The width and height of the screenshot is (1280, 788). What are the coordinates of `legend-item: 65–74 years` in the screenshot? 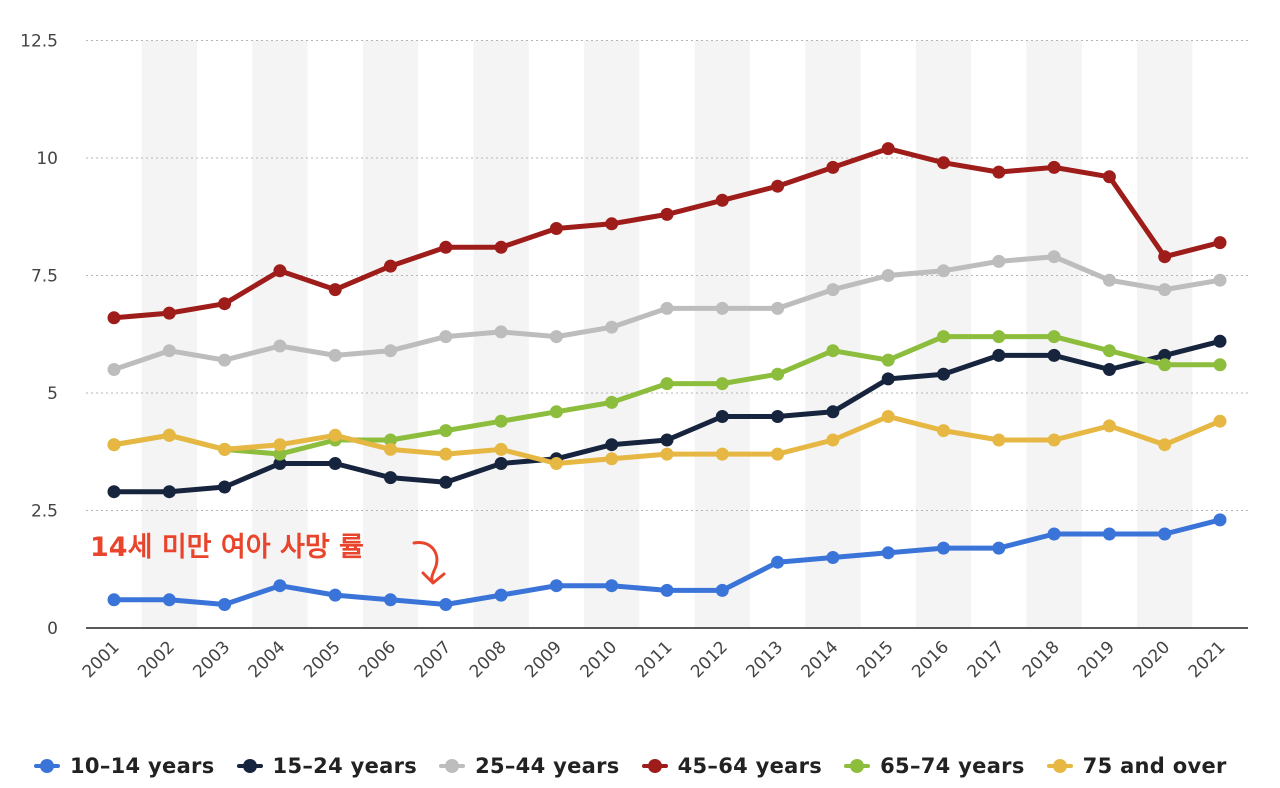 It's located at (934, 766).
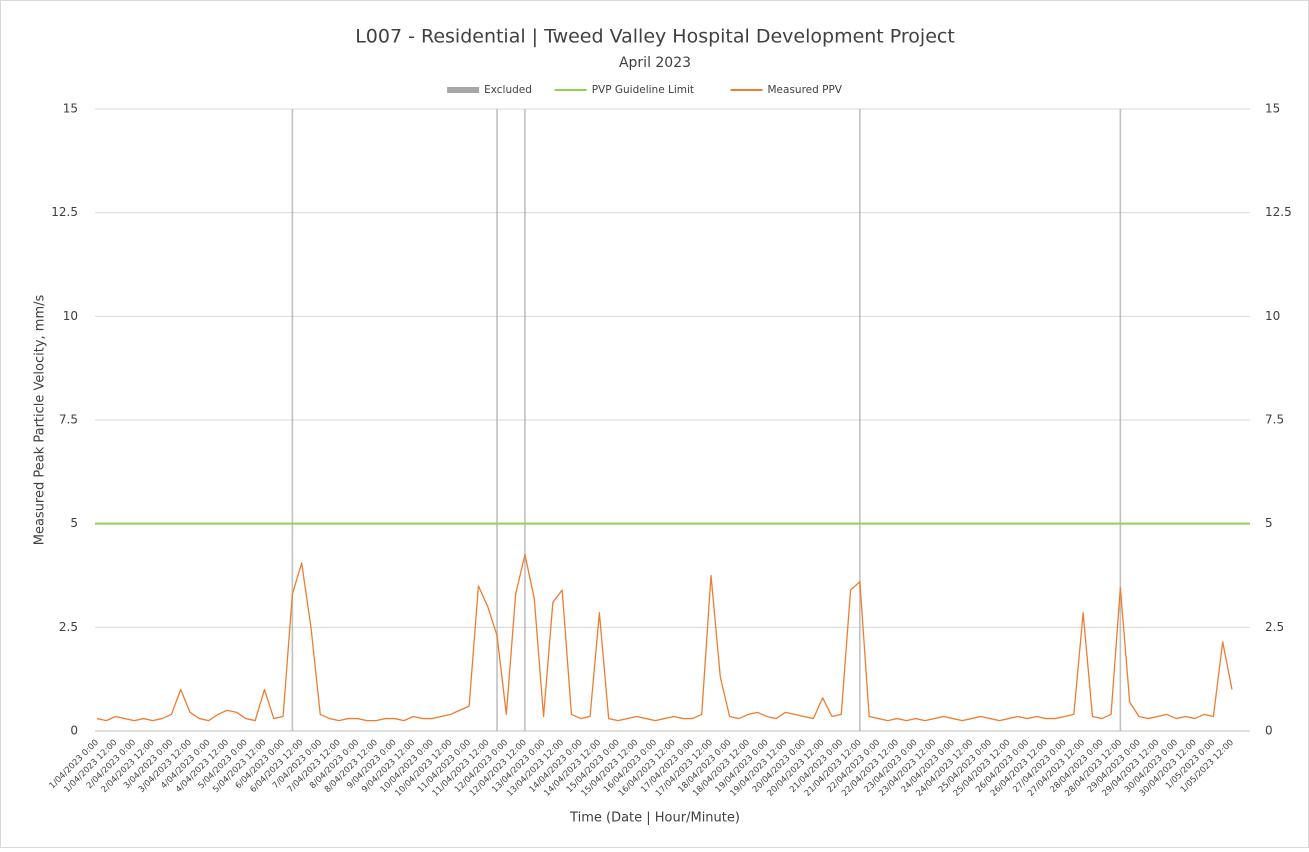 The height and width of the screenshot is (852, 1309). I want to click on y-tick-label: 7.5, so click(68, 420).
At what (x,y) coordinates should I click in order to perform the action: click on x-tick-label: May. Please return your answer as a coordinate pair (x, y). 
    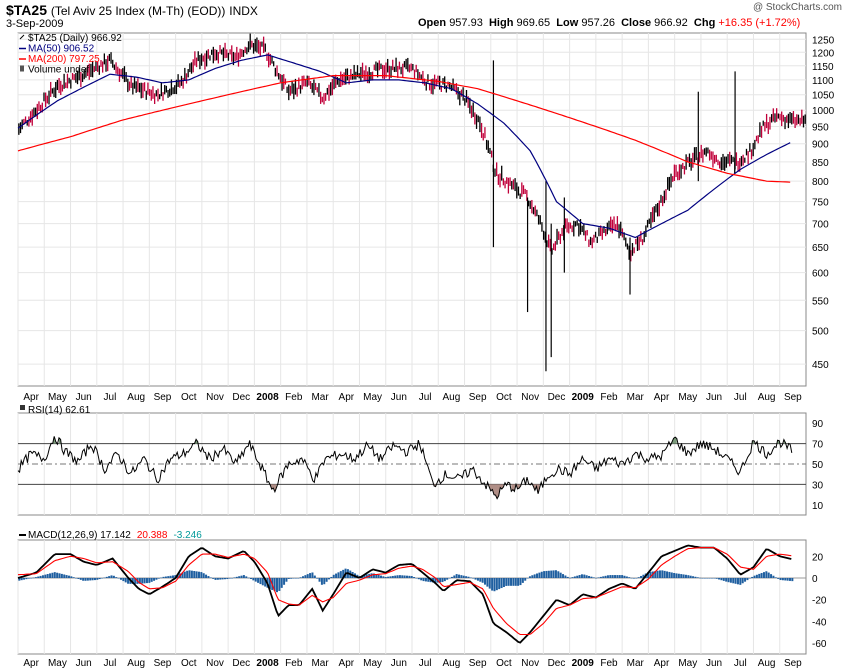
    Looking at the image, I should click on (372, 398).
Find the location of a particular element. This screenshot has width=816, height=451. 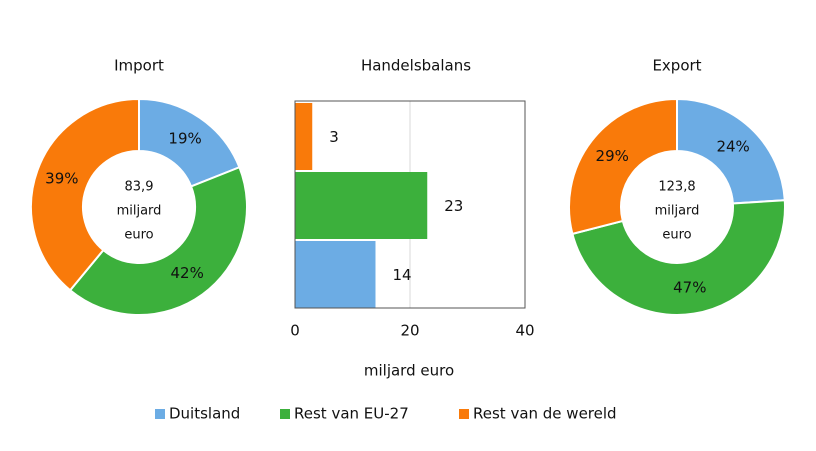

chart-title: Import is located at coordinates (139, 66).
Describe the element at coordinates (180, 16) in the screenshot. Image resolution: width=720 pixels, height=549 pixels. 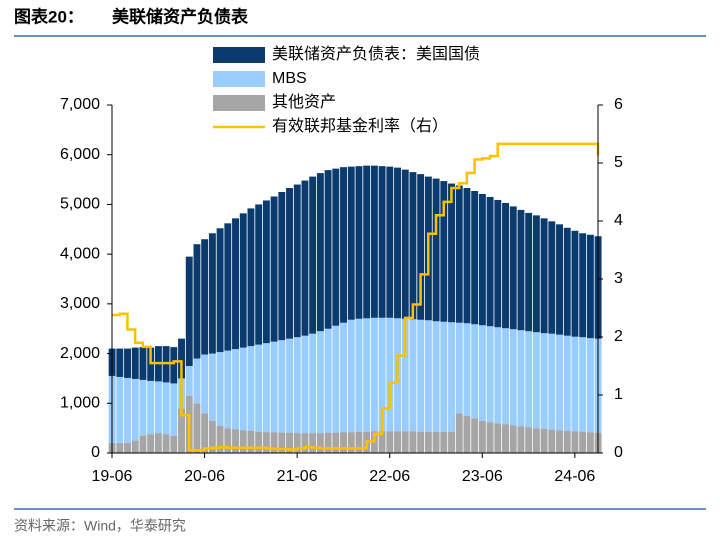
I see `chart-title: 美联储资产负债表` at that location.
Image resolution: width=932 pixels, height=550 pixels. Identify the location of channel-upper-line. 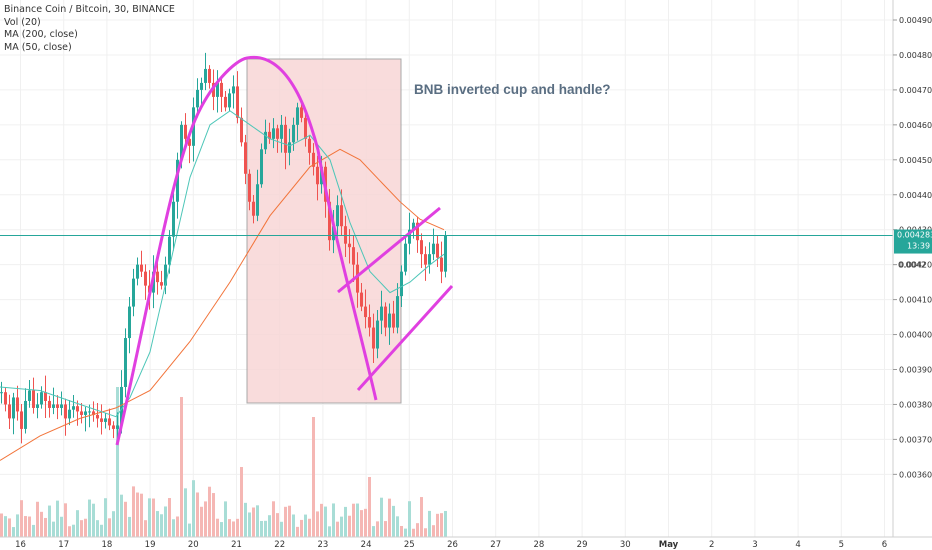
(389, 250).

**Task description:** Swap "Identify" for "Find" in the records, starting at the line that contains "Image resolution: width=932" and continuing through the end of the records, with everything else unchanged. Omit the pictures from your answer.

**Answer to the problem:**
Image resolution: width=932 pixels, height=550 pixels. Find the location of channel-upper-line. 
(389, 250).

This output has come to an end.